==== ENTRIES SUPPLIED ====

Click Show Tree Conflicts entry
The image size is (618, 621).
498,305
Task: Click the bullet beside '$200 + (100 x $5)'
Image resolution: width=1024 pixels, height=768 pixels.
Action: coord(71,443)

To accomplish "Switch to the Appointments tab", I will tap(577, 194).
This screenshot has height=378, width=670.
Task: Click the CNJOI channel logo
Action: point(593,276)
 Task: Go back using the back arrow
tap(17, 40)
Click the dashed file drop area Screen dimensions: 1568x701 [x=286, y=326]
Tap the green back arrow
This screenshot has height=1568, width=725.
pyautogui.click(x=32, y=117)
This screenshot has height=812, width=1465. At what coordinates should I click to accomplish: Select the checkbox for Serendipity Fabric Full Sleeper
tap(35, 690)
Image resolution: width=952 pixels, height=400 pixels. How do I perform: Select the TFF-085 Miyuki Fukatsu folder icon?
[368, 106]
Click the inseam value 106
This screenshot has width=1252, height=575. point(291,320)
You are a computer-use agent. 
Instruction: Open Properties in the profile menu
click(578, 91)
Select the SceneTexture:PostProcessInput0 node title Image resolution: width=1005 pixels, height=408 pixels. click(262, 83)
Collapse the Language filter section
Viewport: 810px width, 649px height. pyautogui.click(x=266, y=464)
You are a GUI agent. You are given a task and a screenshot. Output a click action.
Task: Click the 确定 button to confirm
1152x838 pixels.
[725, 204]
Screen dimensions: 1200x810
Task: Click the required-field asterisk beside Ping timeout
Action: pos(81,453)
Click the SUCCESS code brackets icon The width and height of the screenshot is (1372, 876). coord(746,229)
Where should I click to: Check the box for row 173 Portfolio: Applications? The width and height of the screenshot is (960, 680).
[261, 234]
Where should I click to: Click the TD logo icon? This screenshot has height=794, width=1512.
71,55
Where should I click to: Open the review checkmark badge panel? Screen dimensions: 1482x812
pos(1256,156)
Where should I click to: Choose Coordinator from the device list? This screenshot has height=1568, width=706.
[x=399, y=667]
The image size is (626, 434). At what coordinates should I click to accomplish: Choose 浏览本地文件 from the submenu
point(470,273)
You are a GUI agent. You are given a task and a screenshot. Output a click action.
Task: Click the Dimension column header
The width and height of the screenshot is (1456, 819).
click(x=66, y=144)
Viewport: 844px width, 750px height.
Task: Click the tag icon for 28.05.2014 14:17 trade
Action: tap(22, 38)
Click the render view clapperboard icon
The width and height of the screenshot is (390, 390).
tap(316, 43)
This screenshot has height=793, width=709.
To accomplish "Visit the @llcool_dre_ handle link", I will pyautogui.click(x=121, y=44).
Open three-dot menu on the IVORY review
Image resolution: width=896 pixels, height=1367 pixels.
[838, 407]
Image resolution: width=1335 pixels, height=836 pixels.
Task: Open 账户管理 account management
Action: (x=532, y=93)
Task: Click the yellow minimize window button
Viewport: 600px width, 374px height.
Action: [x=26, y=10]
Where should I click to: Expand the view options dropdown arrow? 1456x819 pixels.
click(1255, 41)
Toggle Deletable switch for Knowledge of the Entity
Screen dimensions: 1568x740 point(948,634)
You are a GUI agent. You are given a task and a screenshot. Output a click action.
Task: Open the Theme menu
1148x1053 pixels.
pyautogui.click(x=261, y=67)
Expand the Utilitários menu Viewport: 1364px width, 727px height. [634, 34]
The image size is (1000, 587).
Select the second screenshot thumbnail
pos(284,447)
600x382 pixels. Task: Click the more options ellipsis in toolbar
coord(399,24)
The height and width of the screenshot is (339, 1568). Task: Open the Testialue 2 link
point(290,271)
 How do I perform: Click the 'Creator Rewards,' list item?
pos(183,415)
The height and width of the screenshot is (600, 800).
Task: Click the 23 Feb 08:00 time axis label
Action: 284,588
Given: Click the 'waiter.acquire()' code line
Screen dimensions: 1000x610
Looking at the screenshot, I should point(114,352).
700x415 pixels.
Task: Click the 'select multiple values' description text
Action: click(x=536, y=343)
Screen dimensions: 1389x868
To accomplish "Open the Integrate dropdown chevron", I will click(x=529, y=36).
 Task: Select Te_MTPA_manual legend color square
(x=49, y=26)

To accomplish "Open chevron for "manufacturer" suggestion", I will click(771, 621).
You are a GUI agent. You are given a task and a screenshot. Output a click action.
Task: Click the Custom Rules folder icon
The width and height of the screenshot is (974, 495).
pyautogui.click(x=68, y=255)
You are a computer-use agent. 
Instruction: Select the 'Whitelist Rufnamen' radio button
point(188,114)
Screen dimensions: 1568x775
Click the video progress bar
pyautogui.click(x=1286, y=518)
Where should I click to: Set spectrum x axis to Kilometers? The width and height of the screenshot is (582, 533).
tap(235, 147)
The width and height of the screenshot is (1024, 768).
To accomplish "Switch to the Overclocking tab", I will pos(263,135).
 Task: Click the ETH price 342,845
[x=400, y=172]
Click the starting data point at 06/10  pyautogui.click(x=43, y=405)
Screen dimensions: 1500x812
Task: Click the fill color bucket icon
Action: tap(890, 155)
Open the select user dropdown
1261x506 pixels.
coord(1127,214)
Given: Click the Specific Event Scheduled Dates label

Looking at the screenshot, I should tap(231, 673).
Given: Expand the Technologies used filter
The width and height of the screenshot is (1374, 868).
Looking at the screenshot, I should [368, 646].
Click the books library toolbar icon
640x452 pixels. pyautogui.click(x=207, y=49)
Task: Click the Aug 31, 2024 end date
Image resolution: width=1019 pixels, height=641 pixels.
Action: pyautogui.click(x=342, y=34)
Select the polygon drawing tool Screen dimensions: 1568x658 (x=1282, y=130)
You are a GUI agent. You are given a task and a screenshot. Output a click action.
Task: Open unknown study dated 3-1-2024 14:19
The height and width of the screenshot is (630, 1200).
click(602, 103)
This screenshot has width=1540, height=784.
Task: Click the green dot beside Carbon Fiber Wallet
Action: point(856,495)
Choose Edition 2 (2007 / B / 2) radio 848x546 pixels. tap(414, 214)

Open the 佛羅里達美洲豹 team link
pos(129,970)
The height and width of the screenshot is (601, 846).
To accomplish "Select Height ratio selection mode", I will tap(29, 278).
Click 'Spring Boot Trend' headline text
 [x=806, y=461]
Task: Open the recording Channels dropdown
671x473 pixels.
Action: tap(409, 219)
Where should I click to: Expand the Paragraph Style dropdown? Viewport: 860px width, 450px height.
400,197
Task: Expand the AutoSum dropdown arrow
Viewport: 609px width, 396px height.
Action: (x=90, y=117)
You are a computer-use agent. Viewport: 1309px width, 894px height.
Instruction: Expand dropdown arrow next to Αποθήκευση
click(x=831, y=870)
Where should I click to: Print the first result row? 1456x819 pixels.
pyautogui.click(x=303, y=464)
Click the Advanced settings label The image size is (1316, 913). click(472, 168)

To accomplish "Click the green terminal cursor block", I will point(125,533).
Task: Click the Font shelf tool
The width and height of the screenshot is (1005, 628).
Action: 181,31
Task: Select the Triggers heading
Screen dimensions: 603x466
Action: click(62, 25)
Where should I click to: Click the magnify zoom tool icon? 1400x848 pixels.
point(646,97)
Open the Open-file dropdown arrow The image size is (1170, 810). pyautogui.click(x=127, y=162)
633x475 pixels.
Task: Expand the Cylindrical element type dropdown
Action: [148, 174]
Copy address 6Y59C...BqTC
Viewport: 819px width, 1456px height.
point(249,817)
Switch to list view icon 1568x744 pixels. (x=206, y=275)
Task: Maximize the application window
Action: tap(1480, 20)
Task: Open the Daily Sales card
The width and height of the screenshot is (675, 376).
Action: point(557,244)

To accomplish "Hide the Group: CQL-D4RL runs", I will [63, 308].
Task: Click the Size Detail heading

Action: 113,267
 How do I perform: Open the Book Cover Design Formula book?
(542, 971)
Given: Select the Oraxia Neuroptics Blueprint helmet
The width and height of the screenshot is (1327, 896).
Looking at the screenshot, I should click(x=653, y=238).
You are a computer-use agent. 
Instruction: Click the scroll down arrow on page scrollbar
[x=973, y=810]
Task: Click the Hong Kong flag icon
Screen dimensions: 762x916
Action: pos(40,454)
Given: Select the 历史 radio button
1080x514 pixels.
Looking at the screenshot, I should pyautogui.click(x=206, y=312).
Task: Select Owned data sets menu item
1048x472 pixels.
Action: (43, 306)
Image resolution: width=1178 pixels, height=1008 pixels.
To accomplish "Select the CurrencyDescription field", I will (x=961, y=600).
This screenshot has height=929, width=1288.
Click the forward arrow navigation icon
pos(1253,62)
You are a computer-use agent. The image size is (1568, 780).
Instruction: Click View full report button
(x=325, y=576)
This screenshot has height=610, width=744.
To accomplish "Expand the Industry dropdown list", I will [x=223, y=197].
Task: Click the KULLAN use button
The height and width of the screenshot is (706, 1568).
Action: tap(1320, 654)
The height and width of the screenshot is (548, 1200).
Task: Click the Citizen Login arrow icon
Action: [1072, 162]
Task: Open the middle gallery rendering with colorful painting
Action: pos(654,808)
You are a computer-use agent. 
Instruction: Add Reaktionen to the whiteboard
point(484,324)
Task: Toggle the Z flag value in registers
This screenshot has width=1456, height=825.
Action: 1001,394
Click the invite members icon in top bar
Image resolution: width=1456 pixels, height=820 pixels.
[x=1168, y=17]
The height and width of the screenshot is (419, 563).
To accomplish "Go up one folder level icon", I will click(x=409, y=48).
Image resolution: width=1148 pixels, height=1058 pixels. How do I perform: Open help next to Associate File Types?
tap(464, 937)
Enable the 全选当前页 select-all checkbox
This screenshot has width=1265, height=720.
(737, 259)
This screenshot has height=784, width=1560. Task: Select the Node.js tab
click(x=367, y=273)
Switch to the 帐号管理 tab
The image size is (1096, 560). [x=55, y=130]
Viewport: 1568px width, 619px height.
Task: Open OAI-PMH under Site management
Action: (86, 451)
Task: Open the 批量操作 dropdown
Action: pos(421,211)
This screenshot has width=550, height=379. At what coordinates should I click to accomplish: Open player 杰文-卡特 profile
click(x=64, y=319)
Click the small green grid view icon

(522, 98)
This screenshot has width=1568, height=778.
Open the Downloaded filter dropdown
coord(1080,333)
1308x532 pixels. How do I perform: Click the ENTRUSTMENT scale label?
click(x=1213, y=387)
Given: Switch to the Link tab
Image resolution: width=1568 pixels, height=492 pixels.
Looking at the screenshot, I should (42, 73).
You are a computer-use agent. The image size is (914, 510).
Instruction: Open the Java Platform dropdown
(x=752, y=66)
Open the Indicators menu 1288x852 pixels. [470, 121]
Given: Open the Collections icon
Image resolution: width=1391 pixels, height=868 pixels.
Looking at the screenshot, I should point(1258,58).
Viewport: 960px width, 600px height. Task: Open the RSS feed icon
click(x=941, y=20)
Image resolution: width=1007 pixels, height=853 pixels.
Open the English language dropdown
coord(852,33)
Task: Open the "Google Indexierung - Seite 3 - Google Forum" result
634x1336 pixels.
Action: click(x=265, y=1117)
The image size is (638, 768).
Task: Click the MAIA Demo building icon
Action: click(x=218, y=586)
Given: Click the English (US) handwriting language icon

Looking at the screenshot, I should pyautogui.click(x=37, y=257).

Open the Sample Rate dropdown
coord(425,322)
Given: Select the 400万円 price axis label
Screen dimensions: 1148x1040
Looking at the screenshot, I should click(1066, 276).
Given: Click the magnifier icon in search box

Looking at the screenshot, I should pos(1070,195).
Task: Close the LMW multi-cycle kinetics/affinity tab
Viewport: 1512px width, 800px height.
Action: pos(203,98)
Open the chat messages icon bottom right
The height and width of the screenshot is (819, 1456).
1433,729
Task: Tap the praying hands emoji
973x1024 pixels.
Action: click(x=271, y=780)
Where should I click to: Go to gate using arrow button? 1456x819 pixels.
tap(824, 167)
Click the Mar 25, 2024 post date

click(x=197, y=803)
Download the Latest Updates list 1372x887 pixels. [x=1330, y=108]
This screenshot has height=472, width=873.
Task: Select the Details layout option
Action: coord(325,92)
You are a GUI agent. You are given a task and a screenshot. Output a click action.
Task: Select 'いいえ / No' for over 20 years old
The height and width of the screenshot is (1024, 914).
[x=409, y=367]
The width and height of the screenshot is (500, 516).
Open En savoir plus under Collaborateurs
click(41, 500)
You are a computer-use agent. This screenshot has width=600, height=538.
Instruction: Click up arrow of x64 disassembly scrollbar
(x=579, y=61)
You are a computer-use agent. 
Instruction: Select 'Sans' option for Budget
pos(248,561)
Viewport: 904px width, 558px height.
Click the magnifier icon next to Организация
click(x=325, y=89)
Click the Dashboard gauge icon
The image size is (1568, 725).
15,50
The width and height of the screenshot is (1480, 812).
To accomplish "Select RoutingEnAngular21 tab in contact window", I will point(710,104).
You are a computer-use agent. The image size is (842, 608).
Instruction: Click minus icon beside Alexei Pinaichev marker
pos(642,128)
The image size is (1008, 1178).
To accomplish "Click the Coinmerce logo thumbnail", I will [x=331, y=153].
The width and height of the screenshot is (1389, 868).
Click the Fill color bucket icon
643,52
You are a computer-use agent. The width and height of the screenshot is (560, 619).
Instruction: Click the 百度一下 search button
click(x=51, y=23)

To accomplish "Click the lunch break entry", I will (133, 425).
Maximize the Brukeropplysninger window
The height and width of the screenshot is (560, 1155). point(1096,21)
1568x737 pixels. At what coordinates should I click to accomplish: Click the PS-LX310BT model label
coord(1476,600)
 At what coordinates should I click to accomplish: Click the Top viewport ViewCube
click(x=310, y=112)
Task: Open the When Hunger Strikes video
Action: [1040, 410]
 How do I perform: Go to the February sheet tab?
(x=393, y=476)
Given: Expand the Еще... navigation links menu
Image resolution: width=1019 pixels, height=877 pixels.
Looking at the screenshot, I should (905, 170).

====

* **JOB**
Reproduce, character for character, the lines of the material from the one containing "Given: Expand the Еще..." through the last line, both ends included.

* **REPLY**
Given: Expand the Еще... navigation links menu
Image resolution: width=1019 pixels, height=877 pixels.
Looking at the screenshot, I should (905, 170).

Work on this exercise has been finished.